In 1964, The Giving Tree by Shel Silverstein, was published. In 1974, my mother gave me the gift if it.
The Giving Tree became my saving grace and my constant companion. The pages brought me hope; they taught me, and in many ways helped mold me into the person I’ve become. I need not open the book to tell the story; it was long ago ingrained within me. When my children were born I gave to them the very same gift my mother had given me and I’ve watched it become a part of them as well.
I wonder if Shel Silverstein knew when he penned those words just how important they really were. Was he merely writing a children’s story, to be read to sleepy little ones as they drifted off to dream or did he have a greater purpose? I think he did indeed have a much greater purpose in mind.
My children, now no longer children, still cherish the book as much as I do. They read it to me every now and again and my eyes never fail to fill with tears. The tale tucked safely between the covers of the book is a timeless masterpiece of humanity all should be blessed to read.
It is a story of selfless giving and sacrifice. It tells of youthful folly and selfish need, of acceptance and unconditional love. With simple style and unexpected grace, Shel Silverstein brings his story full circle and the moral resonates within the reader, stirring emotions and provoking thought.

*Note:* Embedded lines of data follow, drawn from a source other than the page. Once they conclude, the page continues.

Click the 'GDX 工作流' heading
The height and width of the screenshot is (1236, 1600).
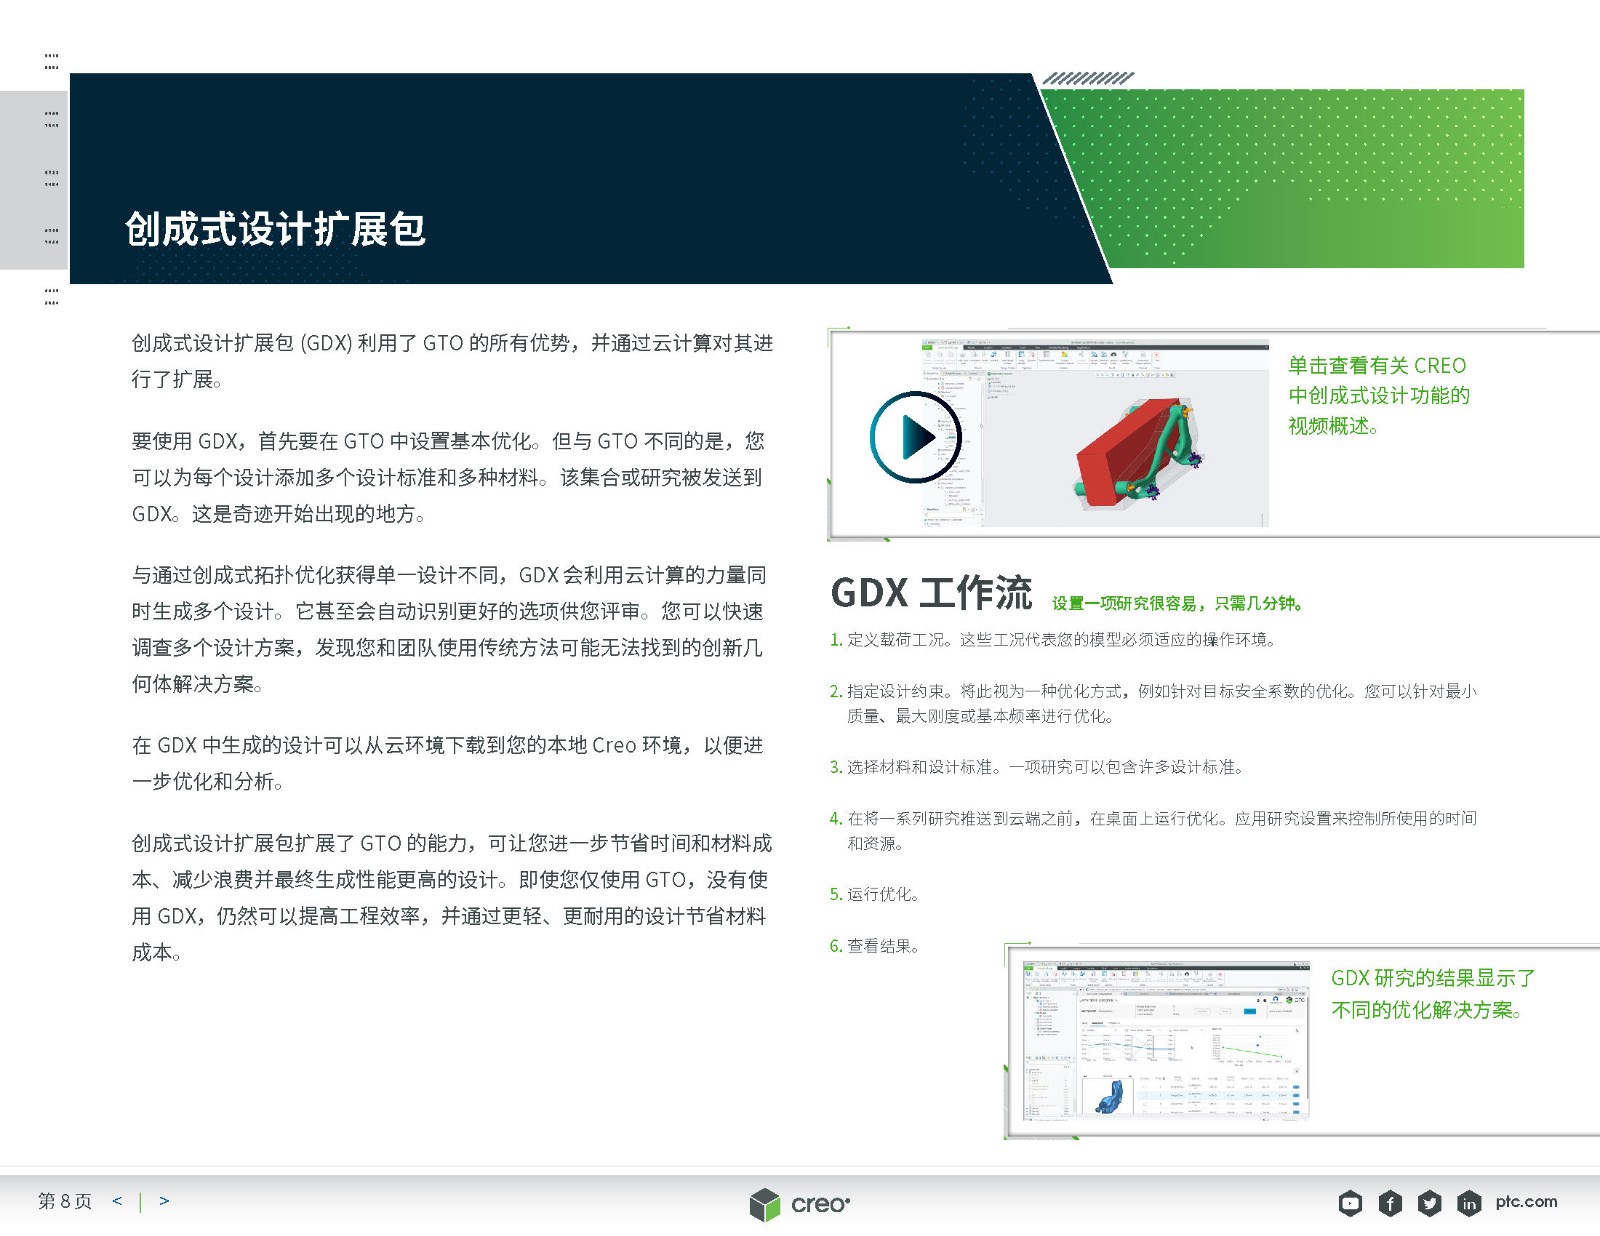click(931, 593)
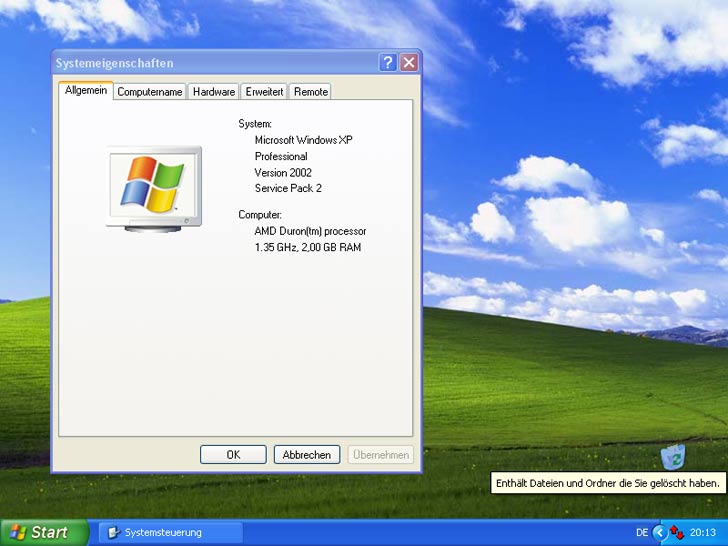The width and height of the screenshot is (728, 546).
Task: Close the Systemeigenschaften dialog
Action: click(409, 63)
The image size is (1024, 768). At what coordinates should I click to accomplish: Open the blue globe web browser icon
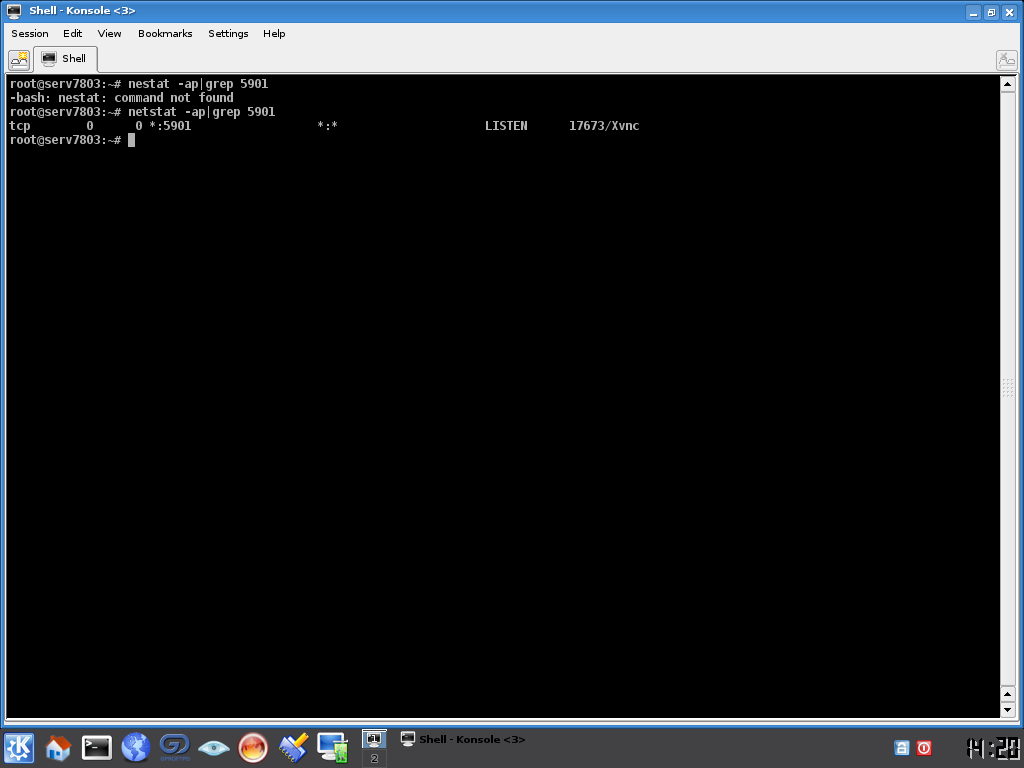136,747
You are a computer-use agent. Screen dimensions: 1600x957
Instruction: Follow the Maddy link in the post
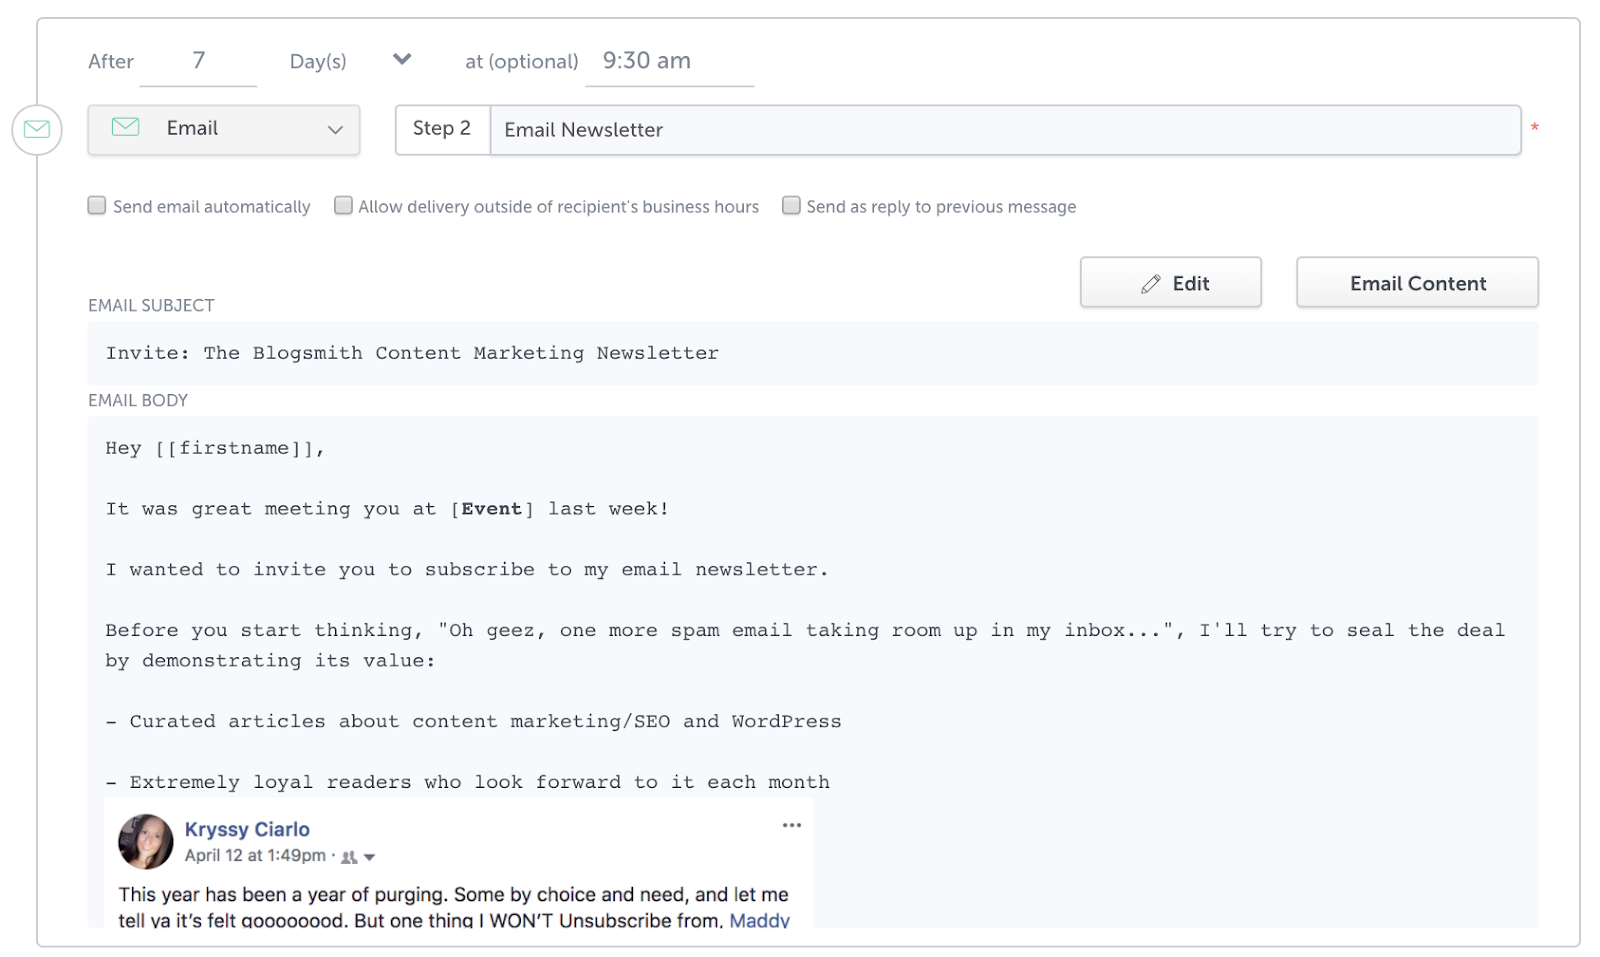(x=759, y=920)
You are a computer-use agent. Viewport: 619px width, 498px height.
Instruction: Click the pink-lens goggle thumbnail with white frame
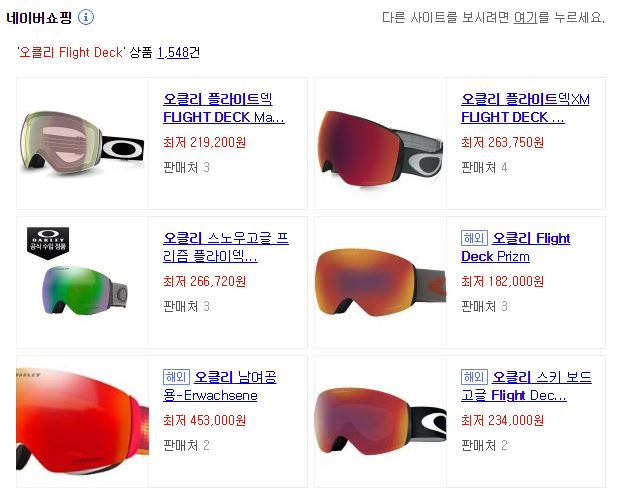coord(82,143)
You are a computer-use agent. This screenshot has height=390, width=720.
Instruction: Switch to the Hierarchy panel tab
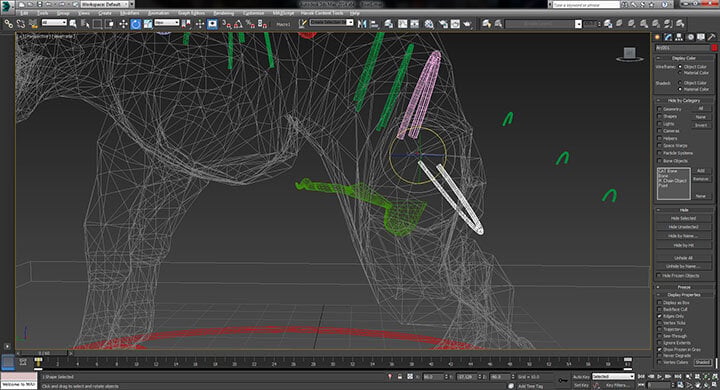679,37
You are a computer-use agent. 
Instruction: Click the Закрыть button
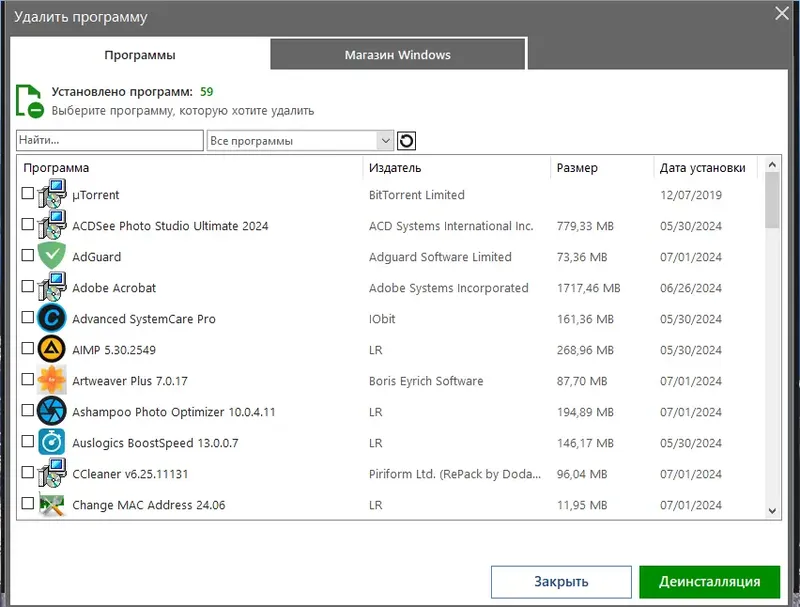560,581
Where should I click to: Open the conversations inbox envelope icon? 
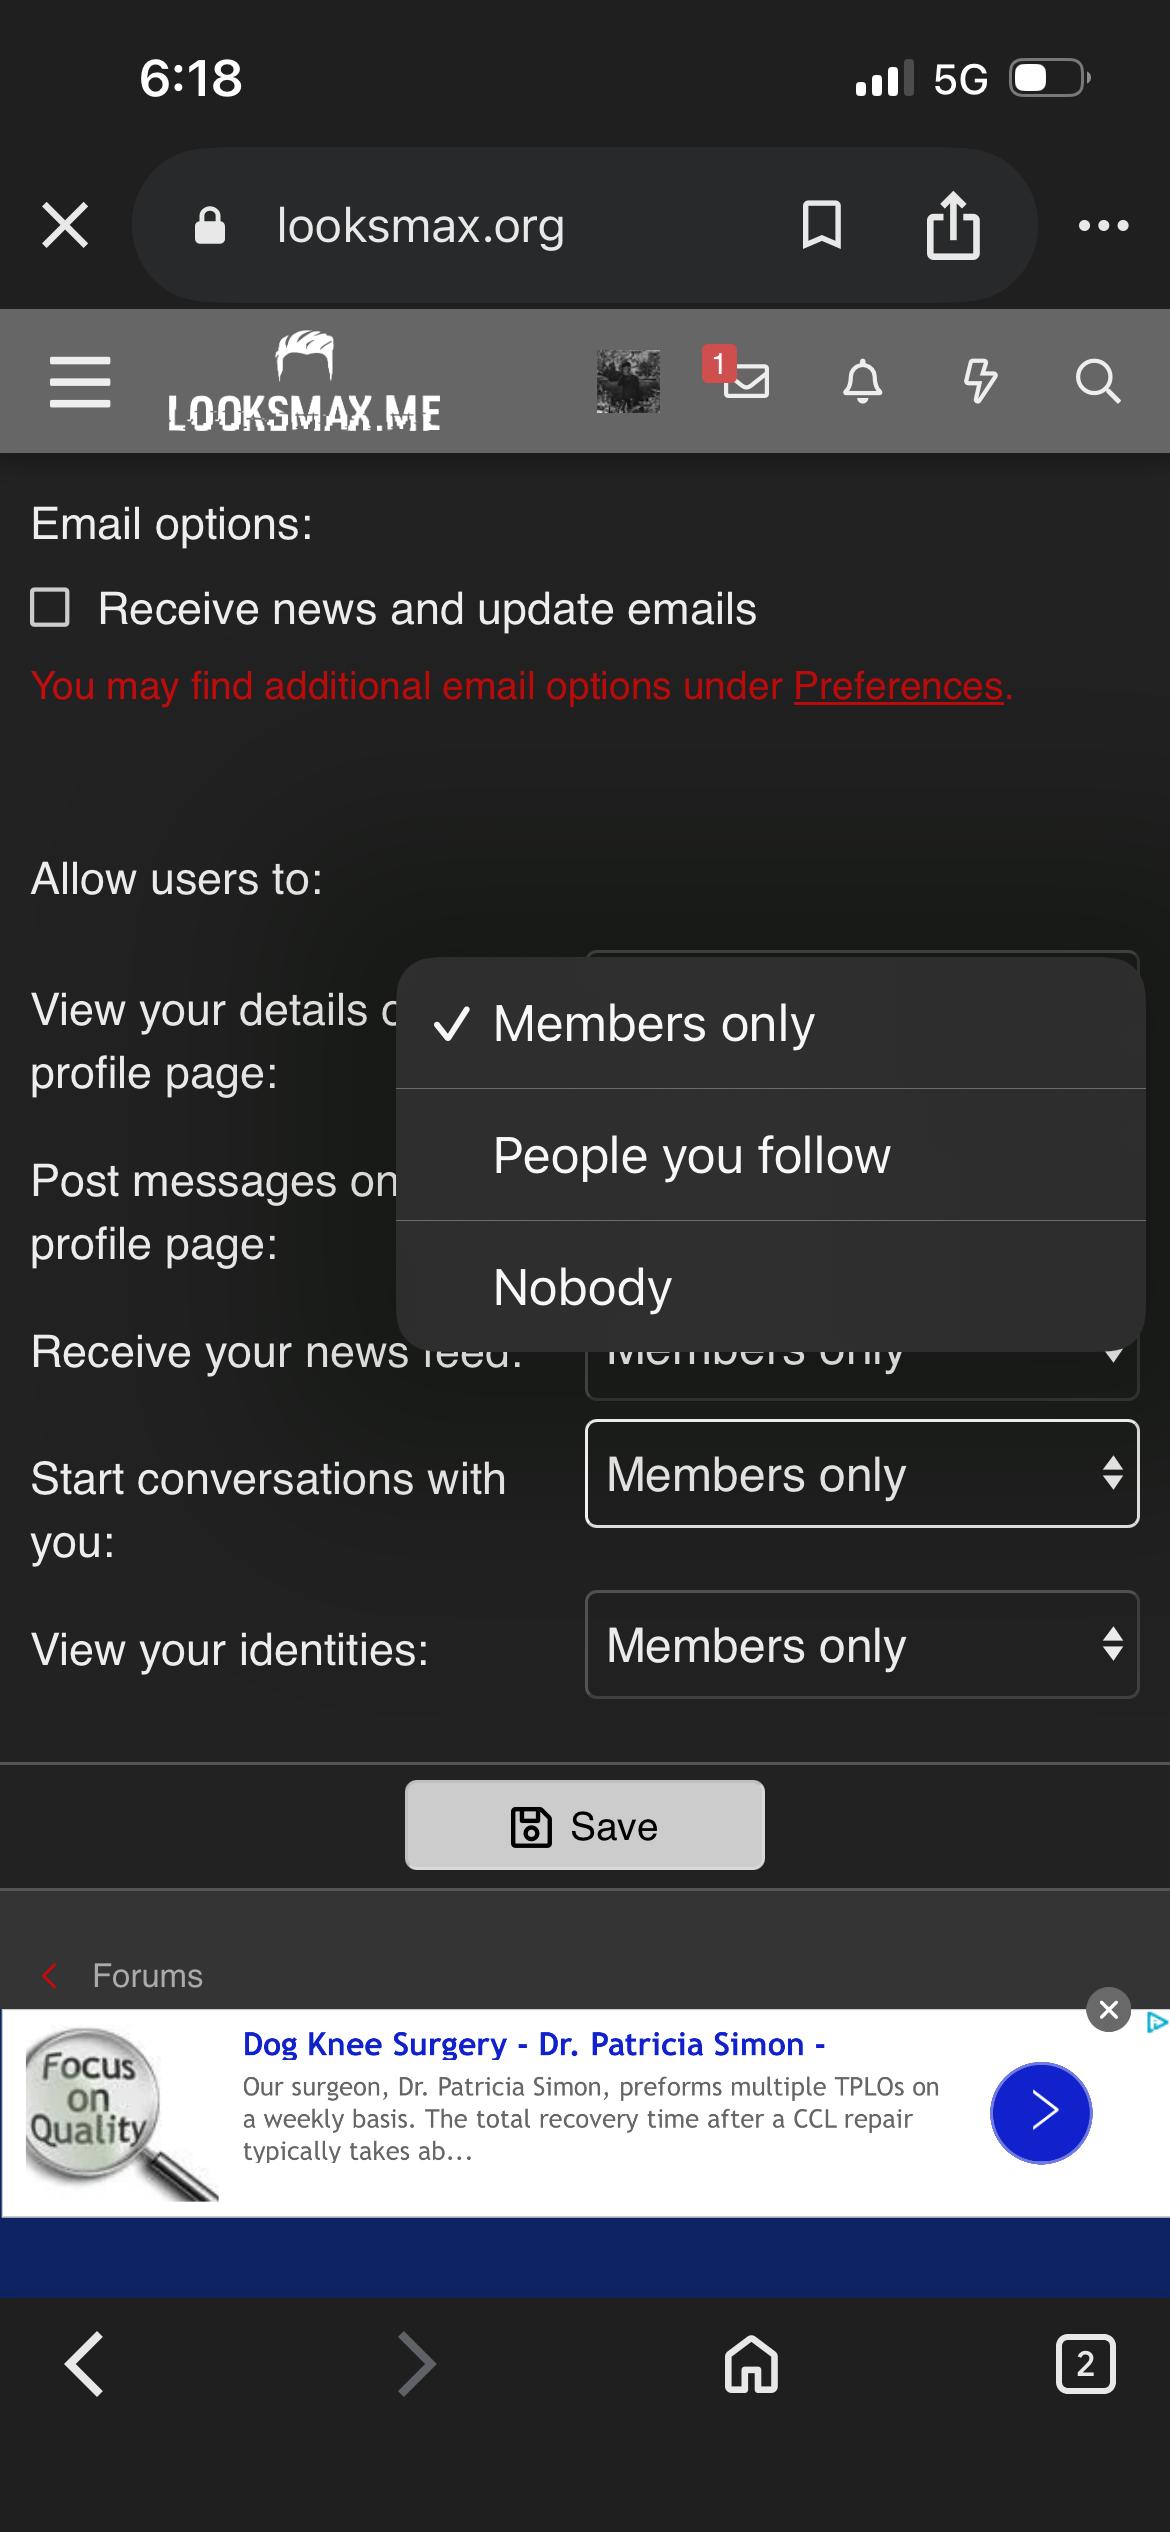click(x=746, y=381)
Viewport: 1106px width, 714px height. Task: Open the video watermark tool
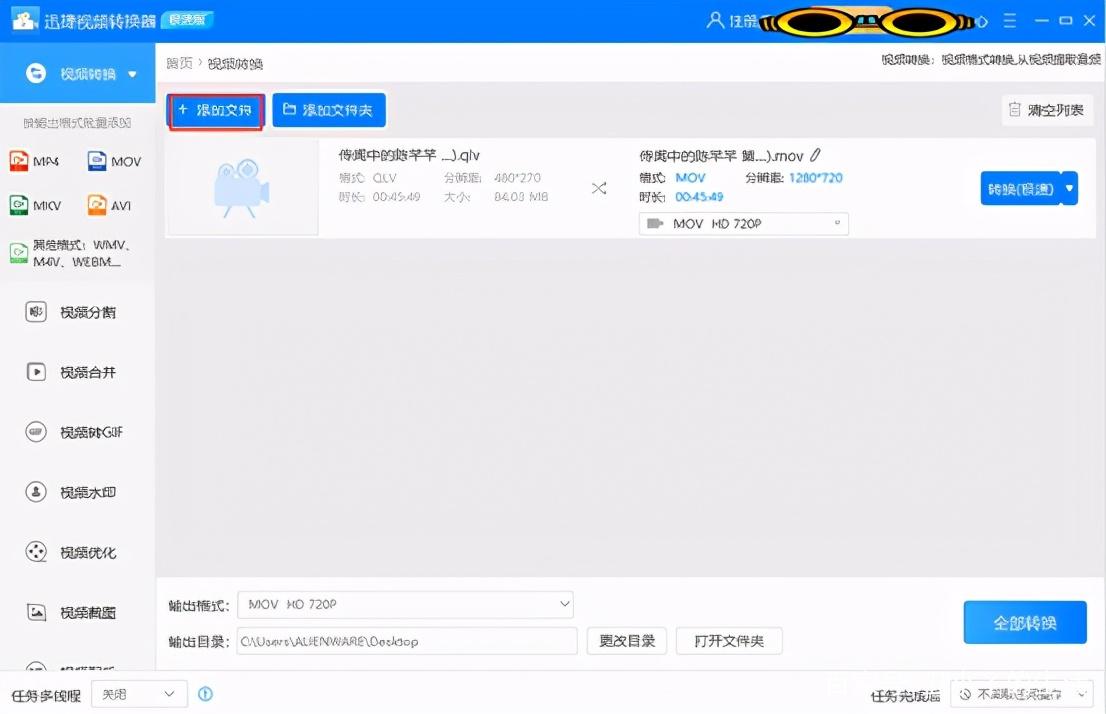click(x=77, y=492)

Simple illustrations of black against white become colorful visions through the words they portray. I can see the grass and the green of the tree with bright red apples decorating the strong branches, lush with leaves and life. The renderings show such emotion, just sketches really, but they have life when you look upon them.
The Giving Tree is so much more than a children’s book. Readers of all ages would do well to learn the lessons so wonderfully written and shared. From the pages of this simple book I learned to look at the needs of others before taking what I wanted, even though they may have been given freely. I learned to give what I could; I learned to think of the future while living in the present. I learned to value friendship, I learned love was a two-way street and pure and precious love is forever.
This has always and will always be, one of my favorite pieces of literature. The pages may be few, but they hold infinite wisdom. They tell of change. They tell of lessons learned. They tell of growth. There is a beginning and an end, an end that is itself a new beginning of sorts. A moment of self-realization everyone must eventually face. The book ends with an epiphany of sorts, one some learn too late in life.
We should all be giving trees . . . Some of us are still full and vibrant, with much to give, some of us have given so much we fear we have nothing left to give. Ironically, what we still have is often the thing needed most by another.